- **PROBLEM DETAILS**
After reading the data below, copy out every line that contains the word "Viewport".

Collected data entries
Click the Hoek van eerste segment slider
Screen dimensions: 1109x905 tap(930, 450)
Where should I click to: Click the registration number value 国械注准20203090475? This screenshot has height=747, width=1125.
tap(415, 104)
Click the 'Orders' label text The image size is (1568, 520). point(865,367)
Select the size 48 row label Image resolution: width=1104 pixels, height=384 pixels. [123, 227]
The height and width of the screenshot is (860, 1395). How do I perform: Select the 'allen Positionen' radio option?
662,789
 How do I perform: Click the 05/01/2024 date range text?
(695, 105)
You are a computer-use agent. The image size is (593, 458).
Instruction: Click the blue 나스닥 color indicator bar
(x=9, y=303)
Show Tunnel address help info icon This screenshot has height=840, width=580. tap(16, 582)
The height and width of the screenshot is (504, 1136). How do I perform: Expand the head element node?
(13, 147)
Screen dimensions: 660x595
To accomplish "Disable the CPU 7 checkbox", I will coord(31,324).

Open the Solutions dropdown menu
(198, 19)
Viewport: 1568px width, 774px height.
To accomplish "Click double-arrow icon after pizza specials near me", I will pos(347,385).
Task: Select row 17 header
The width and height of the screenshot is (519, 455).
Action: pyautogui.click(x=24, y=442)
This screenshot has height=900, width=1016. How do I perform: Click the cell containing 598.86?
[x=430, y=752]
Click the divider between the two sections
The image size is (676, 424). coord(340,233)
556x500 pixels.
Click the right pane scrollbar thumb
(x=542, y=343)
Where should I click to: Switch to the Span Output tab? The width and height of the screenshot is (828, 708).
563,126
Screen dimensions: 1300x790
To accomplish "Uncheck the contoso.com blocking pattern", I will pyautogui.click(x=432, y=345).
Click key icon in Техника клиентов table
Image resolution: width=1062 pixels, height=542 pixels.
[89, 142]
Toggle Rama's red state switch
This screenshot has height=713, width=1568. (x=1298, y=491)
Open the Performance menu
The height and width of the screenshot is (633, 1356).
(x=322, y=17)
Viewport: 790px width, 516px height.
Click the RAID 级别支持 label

- **RESPONSE TO THE EXERCISE**
Viewport: 1568px width, 774px height.
Viewport: 790px width, 516px height.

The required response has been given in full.